Against this backdrop, the 16th African Union Private Sector Forum provides a timely platform to explore and shape actionable strategies for harnessing Africa’s digital economy to accelerate intra-Africa trade and sustainable development.

The 16th High-Level AU Private Sector forum is set to take place in Djibouti, from the 14 to 16 December 2025, under the theme “Harnessing Africa’s Digital Economy and Innovation for Accelerating Intra-Africa Trade and Sustainable Development”

The three-day Forum will feature high-level plenaries, expert panels, breakout sessions, and networking opportunities.
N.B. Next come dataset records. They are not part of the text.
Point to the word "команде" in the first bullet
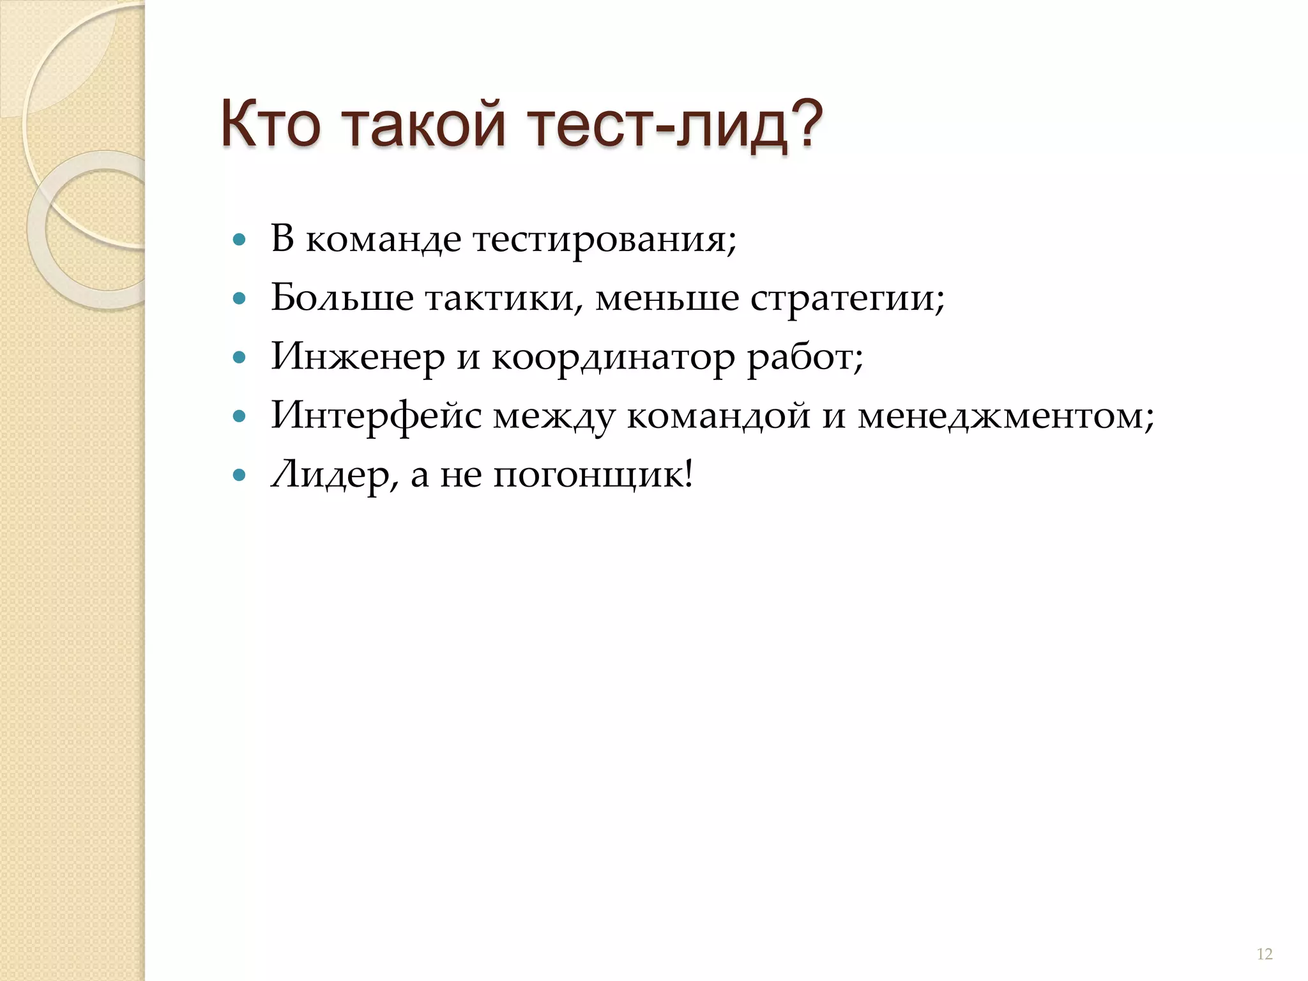pos(383,240)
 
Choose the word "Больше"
pos(342,298)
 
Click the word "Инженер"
pos(358,357)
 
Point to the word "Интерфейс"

Each day will spotlight a core pillar of Africa’s digital transformation journey.

Day 1: Digital Economy and Trade Integration in Africa

Focus: Leveraging digital platforms and technologies to enhance trade integration and competitiveness under AfCFTA.

Day 2: Innovation, Fintech, and the Future of African Economies

Focus: Driving economic inclusion through fintech, innovation ecosystems, and youth entrepreneurship.

Day 3: Building Policy, Regulatory Frameworks, and Partnerships for Digital Growth

Focus: Creating an enabling environment for digital innovation and infrastructure through effective policy, governance, and partnerships.

To foster strategic dialogue and action-oriented collaboration among key stakeholders in Africa’s digital ecosystem, with the goal of leveraging digital economy and innovation to boost intra-Africa trade, accelerate economic transformation, and support inclusive, sustainable development.

* Promote Digital Trade: Identify mechanisms and policy actions to enable seamless cross-border digital commerce and integration under AfCFTA.

* Foster Innovation and Fintech: Advance inclusive fintech ecosystems and support innovation-driven entrepreneurship, especially among youth and women.

* Policy and Regulatory Harmonization: Build consensus on regional and continental digital regulatory frameworks to foster trust, security, and interoperability.

* Encourage Investment and Public-Private Partnerships: Strengthen collaboration between governments, private sector, and development partners to invest in digital infrastructure, R&D, and skills development.

* Advance Digital Inclusion and Sustainability: Ensure that digital transformation contributes to environmental sustainability and the empowerment of marginalized communities.

The AU Private Sector Forum has held several forums, with key recommendations. These recommendations provide valuable insights into the challenges and opportunities facing the African private sector and offer guidance for policymakers on how to support its growth and development.